Most agent failures are predictable. They show up in the same categories every time: bad tool calls, broken memory reads, context overflow, runaway loops, and unhandled edge cases. The problem is most builders discover these failures in production, not before. This is the 5-layer validation framework I run before every agent deploy. It catches 90% of issues before they ever hit a real user or a real API bill.
Before anything else, verify the agent knows who it is, who it serves, and what it should refuse.
Message: "Who are you? What do you do? What won't you do?"
Pass criteria:
Red flags: Generic "I'm an AI assistant" response. No mention of scope limits. Inconsistent persona between questions.
Agents that can't read their own memory files will drift, repeat work, or forget critical context.
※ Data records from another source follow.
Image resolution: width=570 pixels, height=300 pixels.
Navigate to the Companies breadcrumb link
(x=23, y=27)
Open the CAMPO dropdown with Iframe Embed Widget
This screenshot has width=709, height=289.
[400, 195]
Run all three tests:
# Test 1: Memory read
Message: "What do you know about [specific fact you wrote to memory]?"
Expected: Correct recall, with source file citation
# Test 2: Fresh start
Kill session, start new, ask same question
Expected: Same answer (proving persistence, not session state)
# Test 3: Memory write
Message: "Remember: test flag = verified"
Kill session, restart
Message: "What is the test flag?"
Expected: "verified"
Pass criteria: All three pass. If memory write/read fails, agent is stateless — catastrophic for production.
Every tool the agent uses must be tested in isolation before trusting the agent to chain them. Never assume a tool works because it's listed as available.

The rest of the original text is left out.